**抜粋**:
* * *
アルコール過剰摂取や薬剤性の肝障害、肝炎、肝癌など、肝臓や胆管が傷ついて異常がある時に数値が上昇します。
数値は総合的に判断する
以上の検査項目は、肝臓の病気の指標になる主な数値ですが、数値は相互に影響しあって動くものもあります。
原因も一つではないので、総合的な判断が必要になります。
例えば、一部ですが、
CBC(赤血球数)とHb(ヘモグロビン)で、肝臓の異常に伴う貧血などはないかを見ます。
WBC(白血球数)とCRPとGlb(グロブリン)で、肝炎や感染症による全身の炎症の有無や程度を見ます。
Glu(血糖値)とT-Cho(総コレステロール)とAlb(アルブミン)で、肝不全などによる栄養状態の低下がないかを見ます。
さらに、血液中にアンモニアが増えていないかを調べるためには、NH3(アンモニア)などの検査もあります。
【検査正常値参考サイト】:秋山どうぶつ病院 犬と猫の臨床検査
犬の肝臓の病気
肝炎(慢性肝炎)
犬の慢性肝炎には、遺伝的要素が関係するものもあります。
* * *
**設問**:
1. 抜粋では、肝炎や感染症による全身の炎症の有無や程度を見るのに、どの数値を用いるとされていますか。
2. 抜粋の「WBC(白血球数)とCRPと」から「ニア)などの検査もあります。」までを、そのまま書き出してください。

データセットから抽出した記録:
* * *
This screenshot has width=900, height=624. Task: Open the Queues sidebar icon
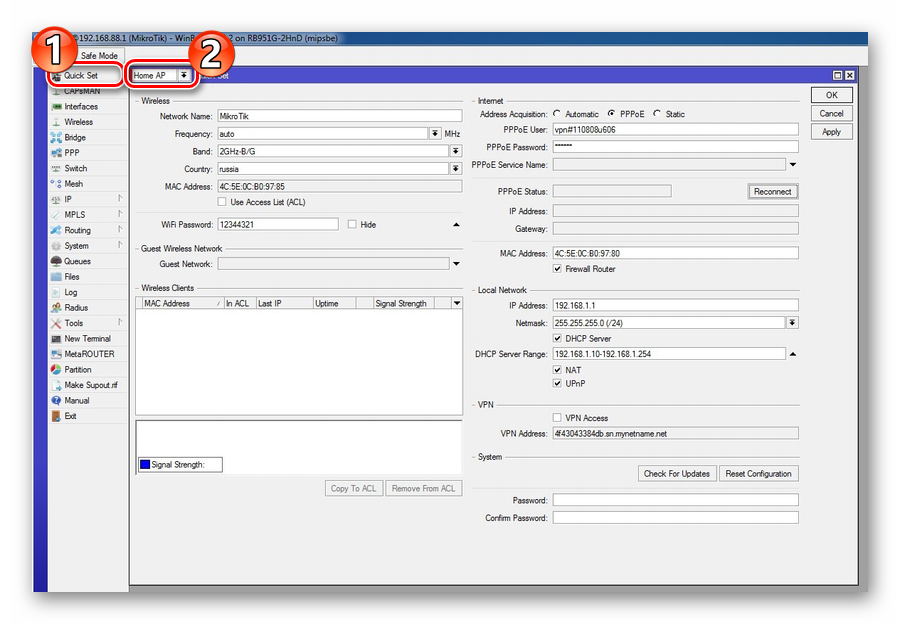point(56,262)
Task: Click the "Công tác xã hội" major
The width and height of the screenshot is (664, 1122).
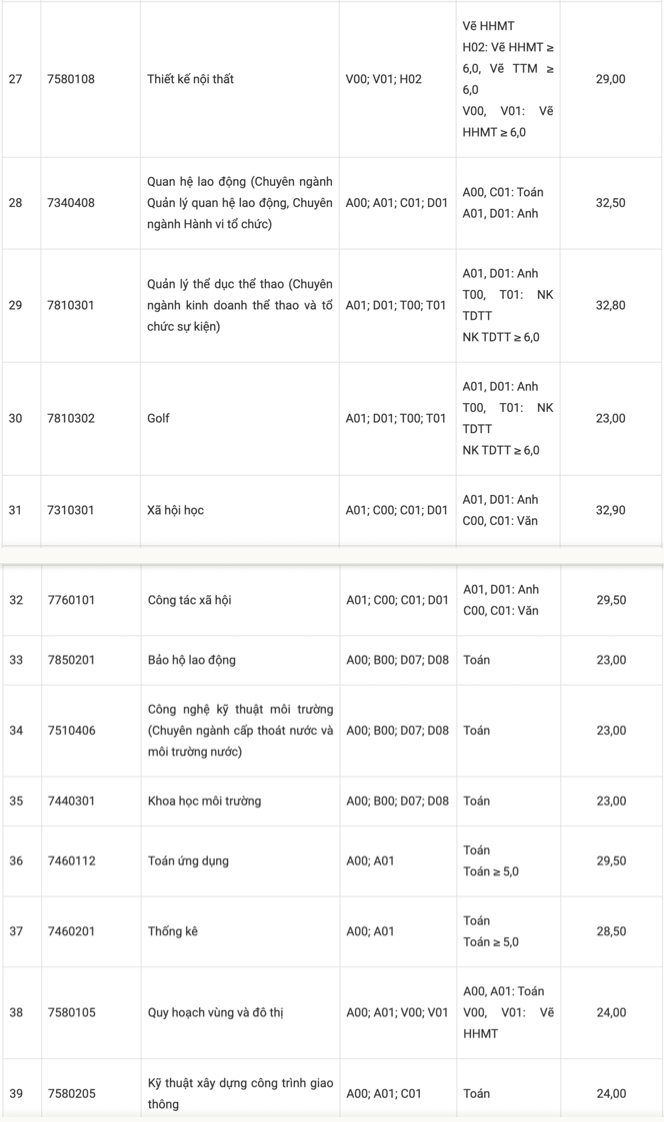Action: click(x=191, y=600)
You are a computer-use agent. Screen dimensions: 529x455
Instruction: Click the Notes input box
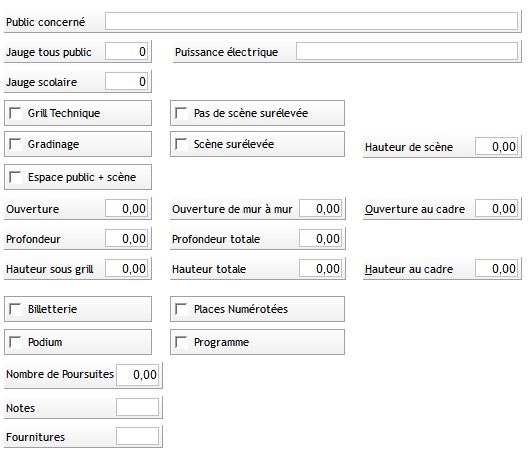point(138,407)
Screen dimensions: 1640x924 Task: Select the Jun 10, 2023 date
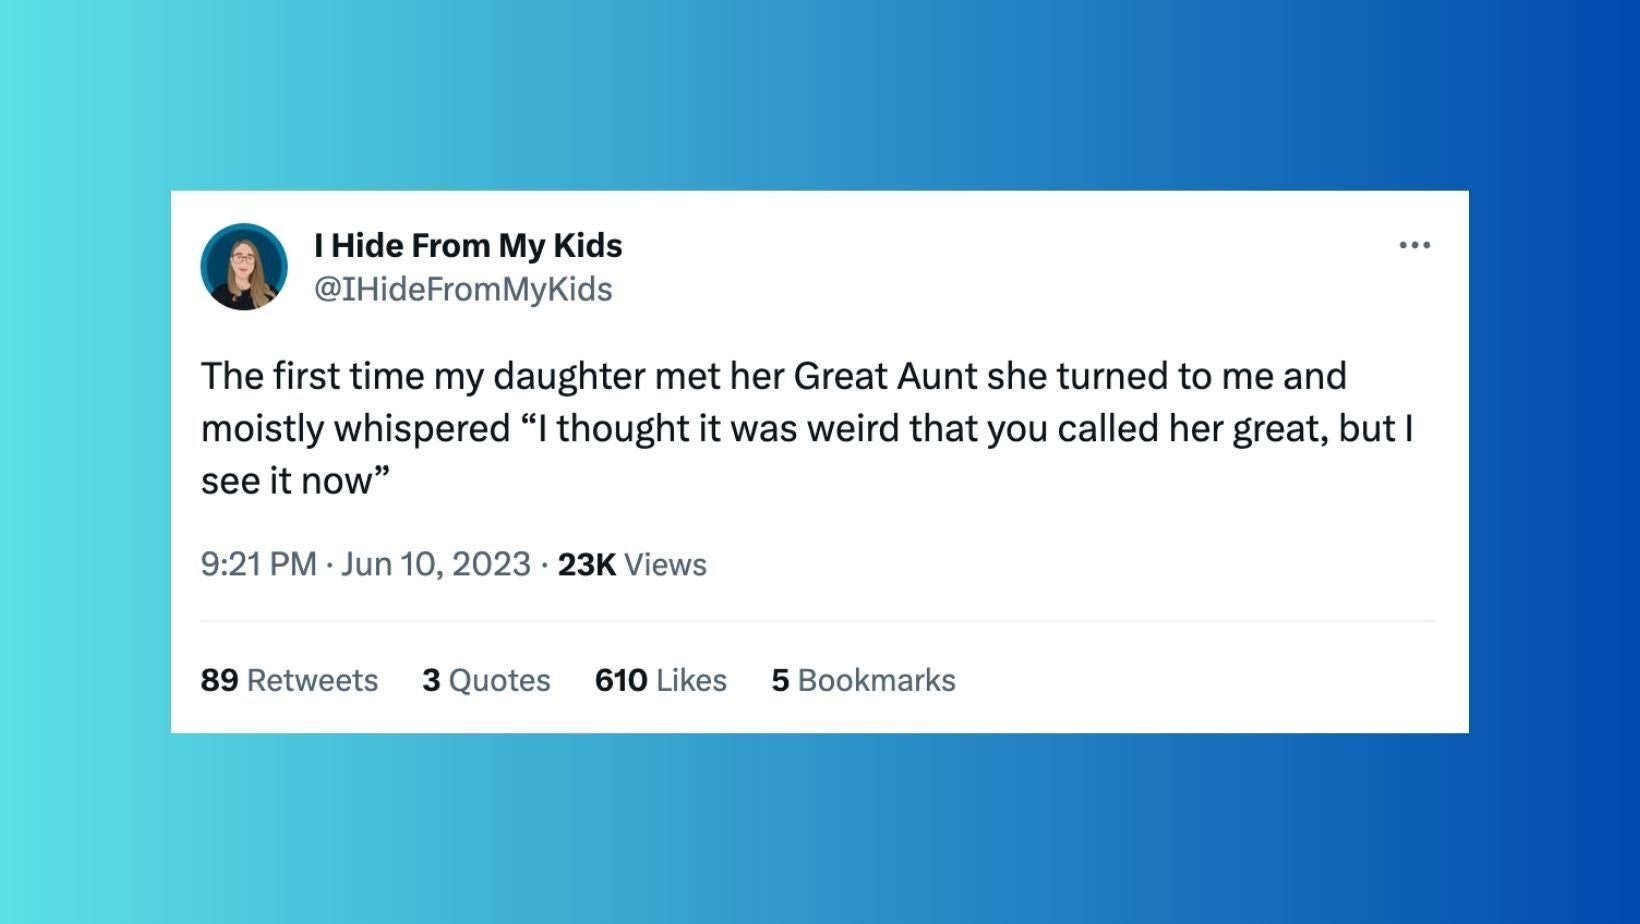pyautogui.click(x=436, y=564)
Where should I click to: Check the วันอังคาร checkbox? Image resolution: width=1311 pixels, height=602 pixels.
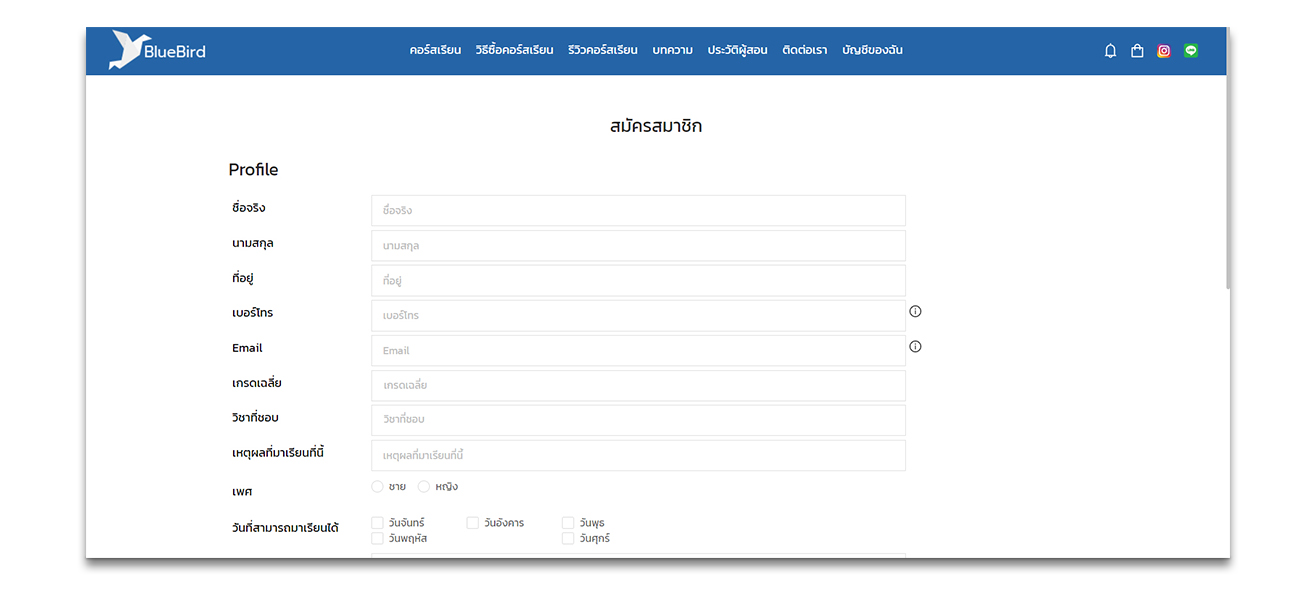473,523
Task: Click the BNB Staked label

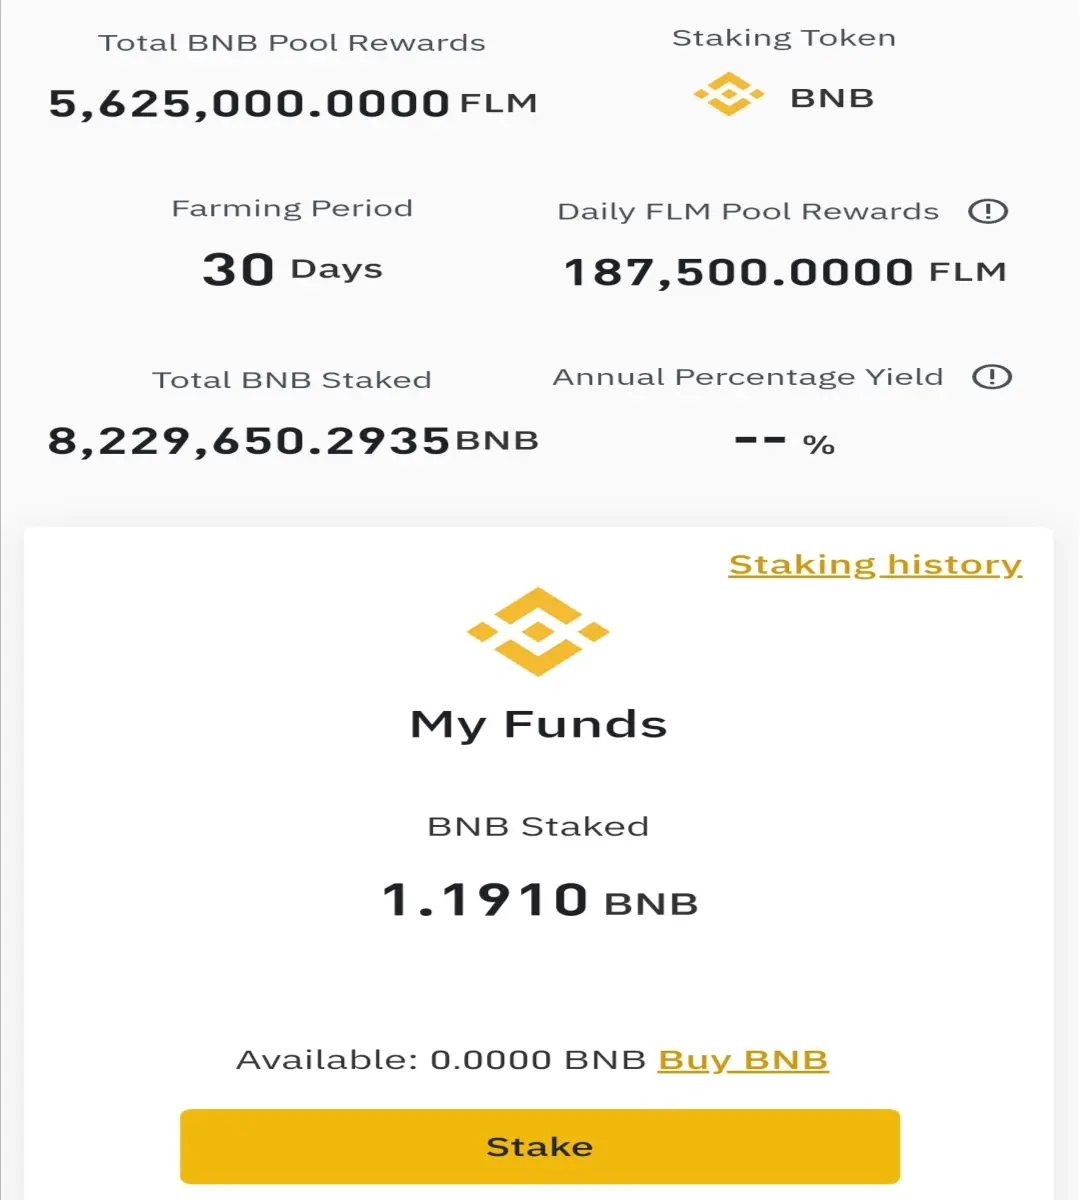Action: pyautogui.click(x=538, y=826)
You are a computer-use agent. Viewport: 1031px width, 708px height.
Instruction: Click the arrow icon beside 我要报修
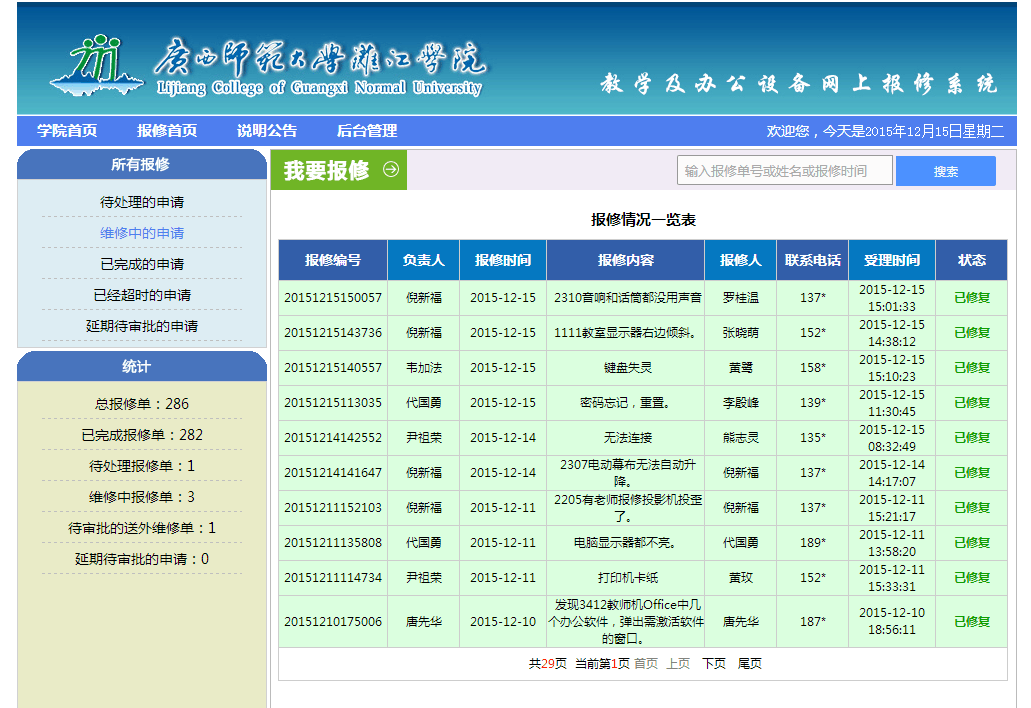click(x=390, y=170)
* * *
**設問別の解答**:
1. WBC(白血球数)とCRPとGlb(グロブリン)です。

2.
WBC(白血球数)とCRPとGlb(グロブリン)で、肝炎や感染症による全身の炎症の有無や程度を見ます。
Glu(血糖値)とT-Cho(総コレステロール)とAlb(アルブミン)で、肝不全などによる栄養状態の低下がないかを見ます。
さらに、血液中にアンモニアが増えていないかを調べるためには、NH3(アンモニア)などの検査もあります。